_TESTO_.
Il mese di agosto è definito da alcuni il mese del Paradiso per le tre feste liturgiche che lo caratterizzano: le solennità della Trasfigurazione del Signore, dell’Assunzione della Vergine e la memoria di Maria Regina. Esso ci invita a meditare sul Paradiso e a cercare, come ci esorta san Paolo, «le cose di lassù, dove è Cristo...» (cfr. Col 3,1-2).
A settembre, invece, siamo invitati a riflettere sugli inizi della storia della salvezza, con la festa della Natività della Madre del Redentore e con la memoria facoltativa del nome di Maria (nel mondo biblico il nome indica l’identità e la missione della persona), poi a metà mese, ci porta al momento culminante della nostra salvezza, alla passione e morte di Cristo, con la festa dell’Esaltazione della Croce e, il giorno successivo, la memoria dell’Addolorata.

Maria Madre addolorata

La devozione a Maria Mater Dolorosa si sviluppa in Occidente a partire dalla fine dell’anno Mille e si diffonde grandemente nei secoli successivi anche per l’opera svolta dall’Ordine dei Servi di Maria fondato nel 1233. Una testimonianza importante è la sequenza attribuita a Jacopone da Todi (1230-1306) dello Stabat Mater che ancora oggi recitiamo e cantiamo nel tempo di Quaresima e il 15 settembre.
La celebrazione della Messa votiva detta dei “Sette Dolori” fu dapprima autorizzata per il solo Ordine dei Servi di Maria nel 1668 e poi estesa a tutta la Chiesa da Papa Pio VII nel 1814. Pio X fissa in modo definitivo la data della ricorrenza il giorno successivo all’Esaltazione della santa Croce con il nuovo titolo di “Beata Vergine Maria addolorata”.
Addolorata è il titolo più sentito e anche, forse, il più amato dalla devozione popolare perché è il più vicino alla nostra realtà umana. La sofferenza, infatti, è un’esperienza universale che ci rende tutti fratelli in umanità. Il dolore è presente nella nostra vita fin dalla nascita col pianto del neonato, attraversa la nostra esistenza con intensità e forme diverse fino all’agonia e alla morte.

Devozione e culto

La tradizione, fondandosi sui brani evangelici, ha individuato nella vita della Vergine sette dolori (il numero sette indica la totalità) simboleggiati dalle spade che trafiggono il Suo Cuore, come appare in molte raffigurazioni dell’Addolorata.
Nel medioevo hanno molto contribuito alla devozione le rivelazioni a santa Brigida (Finsta-Svezia, 1303 – Roma, 23.7.1373) sui sette più intensi dolori di Maria e relative preghiere. Meno conosciute invece le successive rivelazioni alla beata Camilla Battista da Varano (9.4.1458 – Camerino, 31.5.1524).
La meditazione di queste sofferenze costituisce la Via Matris che, prendendo a modello la Via Crucis, ripercorre in sette tappe l’esperienza di dolore della Vergine.

_RIGHE DI DATI_.
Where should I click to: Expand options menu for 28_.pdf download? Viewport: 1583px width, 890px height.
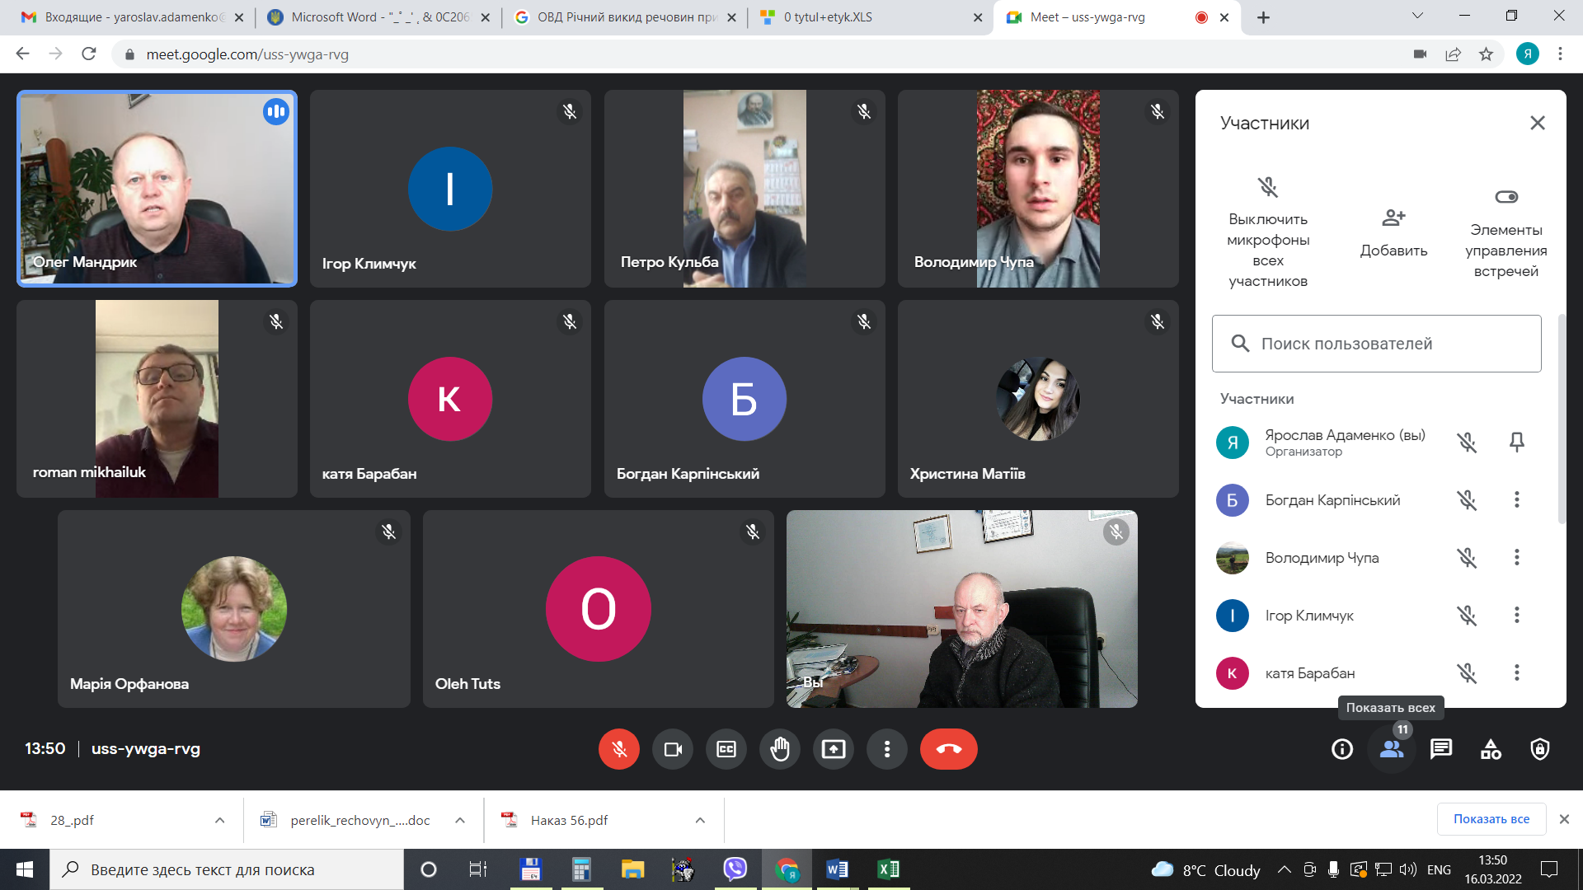(219, 820)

_ESERCIZIO PROPOSTO_. Riproduca fedelmente il passo del testo sulla Vergine Addolorata compreso tra "La tradizione, fondandosi" e "(9.4.1458 – Camerino, 31.5.1524).", estremi inclusi.

_RISPOSTA_.
La tradizione, fondandosi sui brani evangelici, ha individuato nella vita della Vergine sette dolori (il numero sette indica la totalità) simboleggiati dalle spade che trafiggono il Suo Cuore, come appare in molte raffigurazioni dell’Addolorata.
Nel medioevo hanno molto contribuito alla devozione le rivelazioni a santa Brigida (Finsta-Svezia, 1303 – Roma, 23.7.1373) sui sette più intensi dolori di Maria e relative preghiere. Meno conosciute invece le successive rivelazioni alla beata Camilla Battista da Varano (9.4.1458 – Camerino, 31.5.1524).